Source data:
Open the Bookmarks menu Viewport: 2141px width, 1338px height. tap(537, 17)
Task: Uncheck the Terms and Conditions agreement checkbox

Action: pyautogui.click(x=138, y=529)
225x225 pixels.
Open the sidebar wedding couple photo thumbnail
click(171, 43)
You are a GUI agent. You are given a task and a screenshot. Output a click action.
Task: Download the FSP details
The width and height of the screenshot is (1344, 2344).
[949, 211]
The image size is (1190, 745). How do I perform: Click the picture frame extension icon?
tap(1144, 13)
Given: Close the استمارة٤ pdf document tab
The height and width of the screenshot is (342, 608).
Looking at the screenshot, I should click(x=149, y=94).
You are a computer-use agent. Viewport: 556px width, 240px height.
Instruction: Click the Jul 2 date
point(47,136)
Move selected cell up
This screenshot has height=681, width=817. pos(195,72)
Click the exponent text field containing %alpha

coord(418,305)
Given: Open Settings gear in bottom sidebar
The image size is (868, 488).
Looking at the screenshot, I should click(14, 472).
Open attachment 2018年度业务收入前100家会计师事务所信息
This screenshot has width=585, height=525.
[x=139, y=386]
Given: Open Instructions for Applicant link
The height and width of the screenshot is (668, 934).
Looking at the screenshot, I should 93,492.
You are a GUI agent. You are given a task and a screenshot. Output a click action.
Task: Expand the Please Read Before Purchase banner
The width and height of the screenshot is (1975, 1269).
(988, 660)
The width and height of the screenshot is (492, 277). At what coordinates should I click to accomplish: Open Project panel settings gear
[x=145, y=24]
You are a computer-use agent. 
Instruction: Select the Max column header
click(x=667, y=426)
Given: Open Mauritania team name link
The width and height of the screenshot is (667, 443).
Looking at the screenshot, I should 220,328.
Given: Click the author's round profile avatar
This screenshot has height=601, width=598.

Work required: Repeat the lines of the data unchanged, from the start through the line holding "coord(418,305)", including that line.

Full output:
Open the Bookmarks menu Viewport: 2141px width, 1338px height. tap(537, 17)
Task: Uncheck the Terms and Conditions agreement checkbox

Action: pyautogui.click(x=138, y=529)
225x225 pixels.
Open the sidebar wedding couple photo thumbnail
click(171, 43)
You are a GUI agent. You are given a task and a screenshot. Output a click action.
Task: Download the FSP details
The width and height of the screenshot is (1344, 2344).
[949, 211]
The image size is (1190, 745). How do I perform: Click the picture frame extension icon?
tap(1144, 13)
Given: Close the استمارة٤ pdf document tab
The height and width of the screenshot is (342, 608).
Looking at the screenshot, I should click(x=149, y=94).
You are a computer-use agent. Viewport: 556px width, 240px height.
Instruction: Click the Jul 2 date
point(47,136)
Move selected cell up
This screenshot has height=681, width=817. pos(195,72)
Click the exponent text field containing %alpha

coord(418,305)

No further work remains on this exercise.